Speech Recognition Nears Human Accuracy
IBM says its Switchboard speech recognition system has reached what it is calling a new industry record error rate of just 5.5 percent, lower than the 6.9 percent achieved a year ago and near the 5.1 percent error rate of humans. The company credits improvements in deep learning and computer processing for the increased speech capability.
“The important thing is that these [artificial intelligence] technologies are producing increasing improvement in cognitive learning and speech recognition,” says Michael Picheny, senior manager of IBM Watson multimodal. “It used to take many years for these types of improvements, but deep learning is very powerful.”
In a company blog post, George Saon, IBM’s principal research scientist, explained that IBM combined long short-term memory (LSTM) and WaveNet language models with three strong acoustic models, including one that had multiple feature inputs and another that was trained with speaker-adversarial multitask learning.
“The unique thing about the last model is that it not only learns from positive examples but also takes advantage of negative examples, so it gets smarter as it goes and performs better where similar speech patterns are repeated,” Saon wrote.
“We worked to reproduce human-level results with the help of our partner, Appen, which provides speech and search technology services,” Saon added. “As part of our research efforts, we connected with different industry experts to get their input on this matter too.”
Microsoft, in the meantime, has made similar breakthroughs in speech recognition accuracy. Last October, researchers and engineers in Microsoft Artificial Intelligence and Research reported a speech recognition word error rate of just 5.9 percent.
“Even five years ago, I wouldn’t have thought we could have achieved this. I just wouldn’t have thought it would be possible,” said Harry Shum, executive vice president of the Microsoft Artificial Intelligence and Research group.
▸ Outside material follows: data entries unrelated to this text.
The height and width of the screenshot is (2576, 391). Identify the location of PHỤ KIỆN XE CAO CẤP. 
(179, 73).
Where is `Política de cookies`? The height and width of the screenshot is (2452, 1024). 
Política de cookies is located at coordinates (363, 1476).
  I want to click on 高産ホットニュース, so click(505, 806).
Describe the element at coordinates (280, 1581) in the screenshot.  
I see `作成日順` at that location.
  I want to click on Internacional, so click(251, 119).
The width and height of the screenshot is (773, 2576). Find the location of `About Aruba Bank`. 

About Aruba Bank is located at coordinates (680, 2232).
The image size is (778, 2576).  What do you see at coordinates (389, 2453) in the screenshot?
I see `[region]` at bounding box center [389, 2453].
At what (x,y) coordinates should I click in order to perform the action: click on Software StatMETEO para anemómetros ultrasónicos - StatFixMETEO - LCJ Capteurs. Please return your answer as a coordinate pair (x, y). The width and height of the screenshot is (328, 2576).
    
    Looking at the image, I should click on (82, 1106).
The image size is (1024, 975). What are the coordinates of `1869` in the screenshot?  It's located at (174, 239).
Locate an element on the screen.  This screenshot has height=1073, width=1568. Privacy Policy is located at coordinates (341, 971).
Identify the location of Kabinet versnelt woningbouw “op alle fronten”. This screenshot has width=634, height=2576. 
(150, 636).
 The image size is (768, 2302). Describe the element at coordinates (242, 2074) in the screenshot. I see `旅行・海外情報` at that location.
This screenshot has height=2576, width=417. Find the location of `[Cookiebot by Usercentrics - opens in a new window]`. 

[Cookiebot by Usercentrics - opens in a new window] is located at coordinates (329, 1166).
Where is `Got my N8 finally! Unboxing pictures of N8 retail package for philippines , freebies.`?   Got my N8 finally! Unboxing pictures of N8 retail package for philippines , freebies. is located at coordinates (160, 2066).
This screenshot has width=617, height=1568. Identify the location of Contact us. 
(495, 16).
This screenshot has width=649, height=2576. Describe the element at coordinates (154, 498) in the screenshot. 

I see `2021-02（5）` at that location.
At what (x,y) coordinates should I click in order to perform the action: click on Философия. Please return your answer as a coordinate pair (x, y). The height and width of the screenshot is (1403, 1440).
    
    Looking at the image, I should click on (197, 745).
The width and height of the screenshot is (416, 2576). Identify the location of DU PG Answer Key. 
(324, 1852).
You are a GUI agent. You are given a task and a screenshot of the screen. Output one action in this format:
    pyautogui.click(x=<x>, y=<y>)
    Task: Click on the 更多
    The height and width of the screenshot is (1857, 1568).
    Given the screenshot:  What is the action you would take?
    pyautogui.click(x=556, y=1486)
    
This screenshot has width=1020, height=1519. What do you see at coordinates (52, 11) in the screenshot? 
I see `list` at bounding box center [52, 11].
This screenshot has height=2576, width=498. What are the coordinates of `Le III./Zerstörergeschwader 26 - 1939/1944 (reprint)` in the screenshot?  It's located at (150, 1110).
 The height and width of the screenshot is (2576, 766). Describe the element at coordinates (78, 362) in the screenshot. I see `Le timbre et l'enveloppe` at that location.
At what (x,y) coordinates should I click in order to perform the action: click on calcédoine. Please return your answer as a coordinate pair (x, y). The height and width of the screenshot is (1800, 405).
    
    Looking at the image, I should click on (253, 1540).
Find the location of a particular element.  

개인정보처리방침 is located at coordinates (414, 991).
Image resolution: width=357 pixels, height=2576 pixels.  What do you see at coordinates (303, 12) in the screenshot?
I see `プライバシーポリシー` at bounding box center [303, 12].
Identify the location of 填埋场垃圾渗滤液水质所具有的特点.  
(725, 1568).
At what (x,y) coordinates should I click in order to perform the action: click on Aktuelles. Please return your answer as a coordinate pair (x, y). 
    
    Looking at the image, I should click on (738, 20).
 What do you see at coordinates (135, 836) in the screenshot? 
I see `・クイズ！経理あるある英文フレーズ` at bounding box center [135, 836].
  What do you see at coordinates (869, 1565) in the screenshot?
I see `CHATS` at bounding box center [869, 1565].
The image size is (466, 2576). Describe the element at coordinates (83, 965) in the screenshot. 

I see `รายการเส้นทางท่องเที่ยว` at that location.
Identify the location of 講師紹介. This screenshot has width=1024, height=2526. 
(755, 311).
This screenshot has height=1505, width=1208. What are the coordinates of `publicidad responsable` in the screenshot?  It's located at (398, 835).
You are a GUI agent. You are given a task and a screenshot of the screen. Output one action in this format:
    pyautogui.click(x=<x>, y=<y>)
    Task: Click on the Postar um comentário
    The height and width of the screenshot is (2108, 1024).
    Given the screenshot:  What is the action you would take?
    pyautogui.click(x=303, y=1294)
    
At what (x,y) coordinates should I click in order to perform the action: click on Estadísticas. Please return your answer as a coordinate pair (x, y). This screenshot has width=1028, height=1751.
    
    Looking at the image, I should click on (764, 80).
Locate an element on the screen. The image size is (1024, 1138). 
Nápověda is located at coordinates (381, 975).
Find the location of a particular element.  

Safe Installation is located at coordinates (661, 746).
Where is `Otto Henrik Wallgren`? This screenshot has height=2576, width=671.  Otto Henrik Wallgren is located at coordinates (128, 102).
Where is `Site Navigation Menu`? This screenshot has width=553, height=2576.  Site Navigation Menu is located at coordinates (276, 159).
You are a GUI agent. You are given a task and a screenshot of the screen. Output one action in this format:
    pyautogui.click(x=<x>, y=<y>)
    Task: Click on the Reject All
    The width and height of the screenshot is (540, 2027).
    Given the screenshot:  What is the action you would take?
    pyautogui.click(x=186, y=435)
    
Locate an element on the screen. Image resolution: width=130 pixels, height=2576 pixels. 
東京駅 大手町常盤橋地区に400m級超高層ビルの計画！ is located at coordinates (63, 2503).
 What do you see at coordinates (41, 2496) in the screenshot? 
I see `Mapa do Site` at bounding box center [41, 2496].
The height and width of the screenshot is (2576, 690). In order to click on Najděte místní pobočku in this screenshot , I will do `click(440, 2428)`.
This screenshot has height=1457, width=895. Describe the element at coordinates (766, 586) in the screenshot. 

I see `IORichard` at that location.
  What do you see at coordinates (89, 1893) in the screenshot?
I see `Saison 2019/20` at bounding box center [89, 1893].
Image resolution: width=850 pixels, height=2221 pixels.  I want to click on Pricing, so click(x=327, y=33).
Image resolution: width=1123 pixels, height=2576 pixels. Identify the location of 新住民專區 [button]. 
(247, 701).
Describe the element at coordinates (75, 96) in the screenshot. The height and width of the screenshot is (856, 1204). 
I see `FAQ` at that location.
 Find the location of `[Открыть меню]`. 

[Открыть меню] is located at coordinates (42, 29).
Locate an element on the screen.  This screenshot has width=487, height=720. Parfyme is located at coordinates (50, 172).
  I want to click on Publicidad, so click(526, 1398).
In Microsoft’s case, much of the recognition accuracy is being attributed to the use of the latest neural network technology available through the Microsoft Cognitive Toolkit.
Moving forward, Microsoft researchers are working on ways to make sure that speech recognition works well in more real-life settings, to help the technology recognize individual speakers when multiple people are talking. A longer-term goal is to teach computers not just to transcribe the words that come out of people’s mouths but to answer questions or take action based on what they are told.
Mary Meeker, a partner at Silicon Valley venture capital firm Kleiner Perkins Caulfield & Byers, in her company’s Internet Trends Report last year, also noted the increasing trend toward greater speech recognition accuracy. When it comes to speech-enabled search, she cited Chinese firm Baidu’s accuracy at 96 percent, SoundHound’s Hound and Apple’s Siri at 95 percent, and Google Now at 92 percent.
“The ability to recognize speech as well as humans do is a continuing challenge, since human speech, especially during spontaneous conversation, is extremely complex,” added Julia Hirschberg, professor and chair of the Department of Computer Science at New York’s Columbia University, in a statement. “When we compare automatic recognition to human performance, it’s extremely important to take both these things into account: the performance of the recognizer and the way human performance on the same speech is estimated. This scientific achievement is in its way as impressive as the performance of [IBM’s] current ASR technology and shows that we still have a way to go for machines to match human speech understanding.